SPA: Access token for multiple APIs

howard.em · June 3, 2019, 8:03pm

Hi,

We have a set of microservices using Spring Boot framework. Each microservice is represented by a distinct API in Auth0, which means unique audience per API. The initial benefits of this approach were:

JWT generated for a given audience can’t be used on a different API.
Developers can work independent from each other when defining scopes and new APIs.

The challenge we are facing now is having a SPA where users login and access functionalities according to their roles. The users authenticate for a particular audience (API) using the granted type http://auth0.com/oauth/grant-type/password-realm. This SPA needs to communicate with other APIs from the same ecosystem different to the one the user logged in.

We are aware of the following facts:

Auth0 supports RBAC for API authorization and permissions can be directly assigned to users or via roles containing the required permissions.
Auth0 doesn’t grant access tokens targeted for multiple audiences
Auth0 provides a guideline to represent multiple APIs using a single logical API in Auth0 but the aforementioned article doesn’t fit our needs because each API has its own audience and the security configuration for Spring Boot (other frameworks supported by Auth0 as well) requires the audience and issuer to verify the integrity of the token.

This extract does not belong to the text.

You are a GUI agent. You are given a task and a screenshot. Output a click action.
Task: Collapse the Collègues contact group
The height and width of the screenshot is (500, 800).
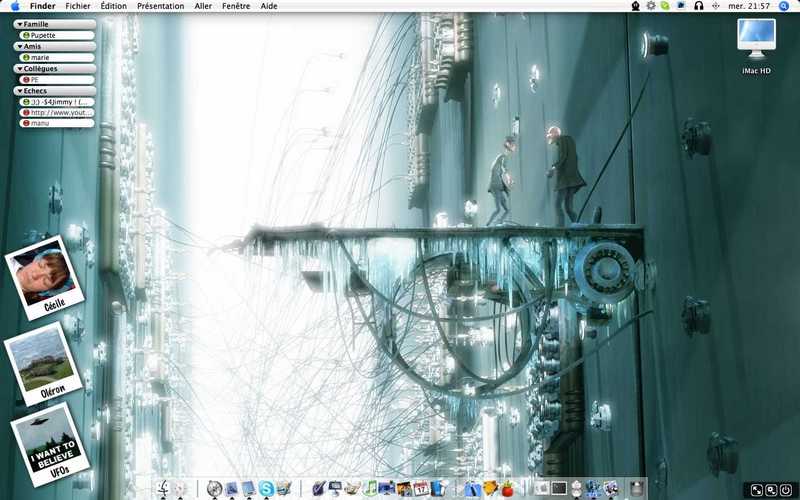click(x=20, y=68)
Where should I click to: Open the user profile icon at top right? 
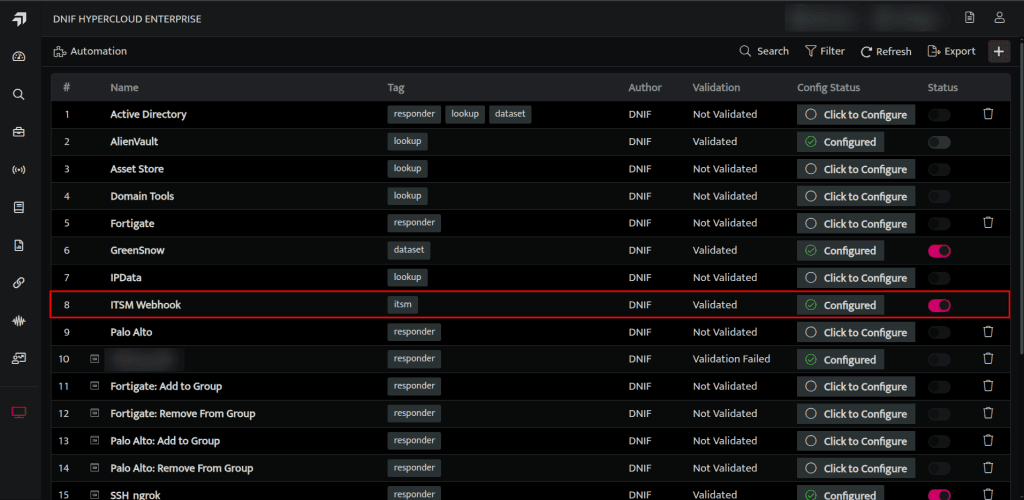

JwtWebSecurityConfigurer. forRS256(this.audience, this.issuer)

The question:
How can we proceed with the SPA application in order to access multiple microservices behind the scenes – without the user having to do any further authentication except for the initial login?

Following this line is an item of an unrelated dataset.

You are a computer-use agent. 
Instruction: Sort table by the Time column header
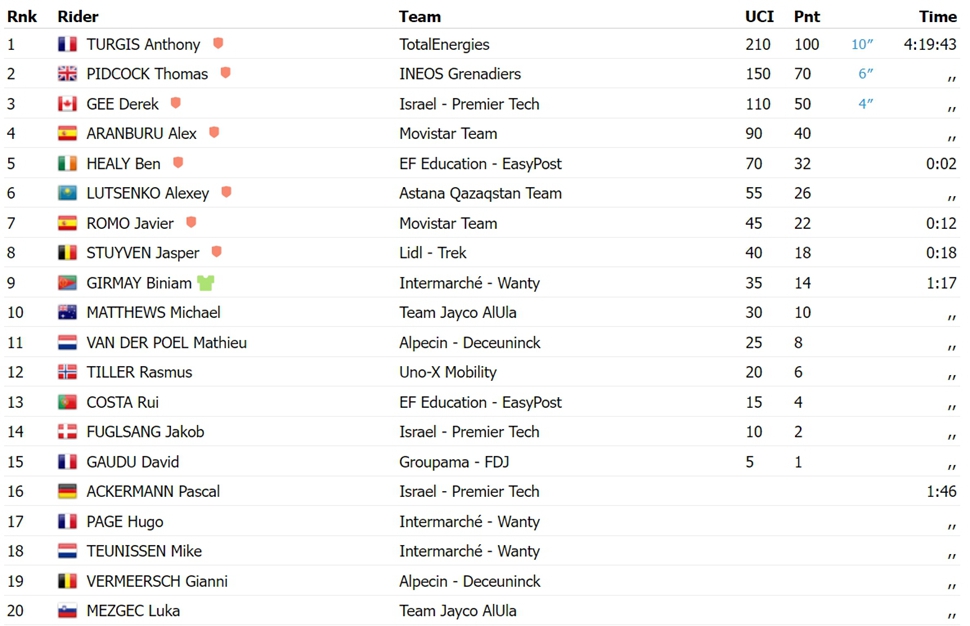click(x=938, y=17)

markd · June 5, 2019, 1:06pm

Hello @howard.em,

Welcome to the Community. I believe our dev team had the same issue. In the end they decided to go back to Auth0 to change access tokens as needed. They considered the Auth0 suggested model you linked to, but decided against it for their own reasons.

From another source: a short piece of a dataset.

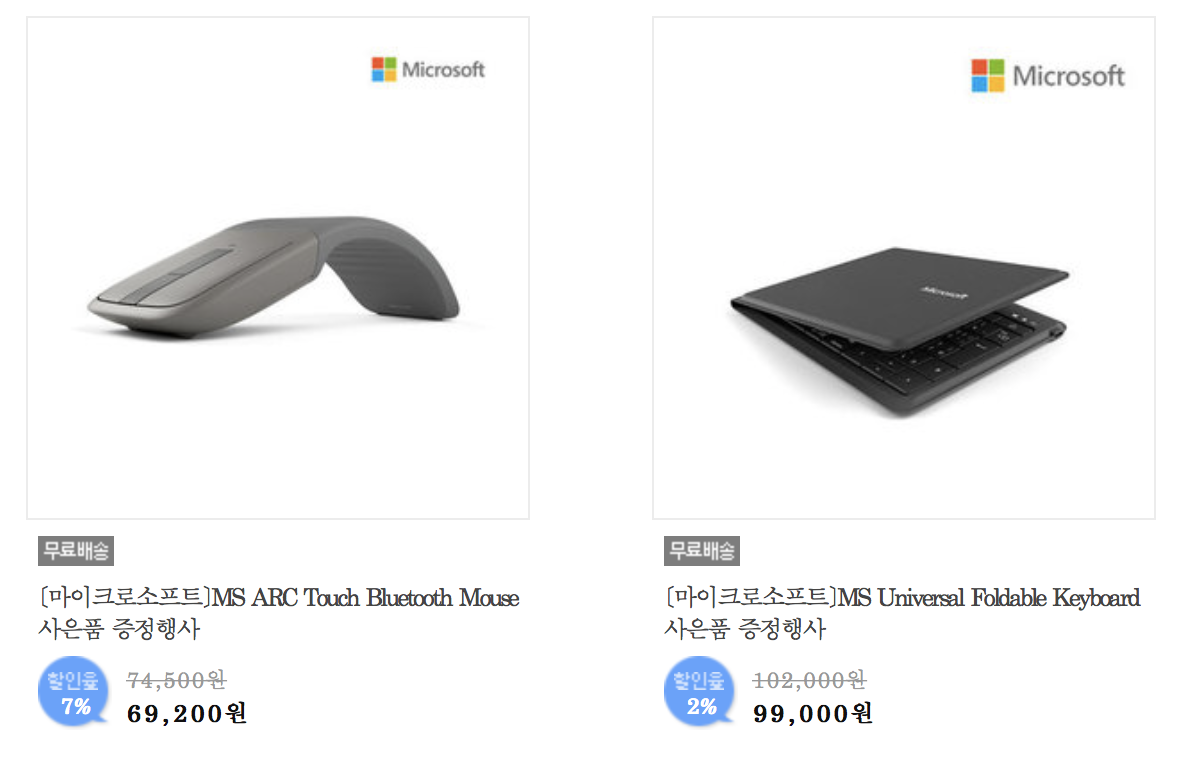Click the 69,200원 sale price
The image size is (1182, 764).
(x=187, y=713)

celiovasconcelos · October 31, 2020, 7:34pm

Here is a workaround to make the same path in the backend to work with two apps (SPA and M2M+API)

  @Order(3)
  @Configuration
  public static class ApiConfigurationAdapter extends WebSecurityConfigurerAdapter {

    @Value(value = "${auth0.spa.clientId:}") private String spaClientId;
    @Value(value = "${auth0.m2m.clientId:}") private String m2mClientId;
    @Value(value = "${auth0.api.identifier:}") private String apiIdentifier;
    @Value(value = "${auth0.issuer:}") private String issuer;

    @Override
    protected void configure(HttpSecurity http) throws Exception {

      AuthenticationProvider ap = new AuthenticationProvider() {

        private final JwkProvider jwkProvider = new JwkProviderBuilder(issuer).build();
        private final JwtAuthenticationProvider spaAuthenticationProvider = new JwtAuthenticationProvider(jwkProvider, issuer, spaClientId);
        private final JwtAuthenticationProvider m2mAuthenticationProvider = new JwtAuthenticationProvider(jwkProvider, issuer, apiIdentifier);

        @Override
        public boolean supports(Class<?> authentication) {
          return spaAuthenticationProvider.supports(authentication); //or m2mAuthenticationProvider (doesn't matter)
        }

        @Override
        public Authentication authenticate(Authentication authentication) {
          if (String.format("%s@clients", m2mClientId).equals(authentication.getName())) { //workaround
            return m2mAuthenticationProvider.authenticate(authentication);
          } else {
            return spaAuthenticationProvider.authenticate(authentication);
          }
        }
      };

      JwtWebSecurityConfigurer.forRS256(null, null, ap).configure(http).cors().and().csrf().disable().authorizeRequests().antMatchers("/admin/**", "/facade/**").authenticated();
    }
  }

konrad.sopala · November 2, 2020, 8:39am

Thanks for sharing it with the rest of community!

system · November 17, 2020, 8:39am

This topic was automatically closed 15 days after the last reply. New replies are no longer allowed.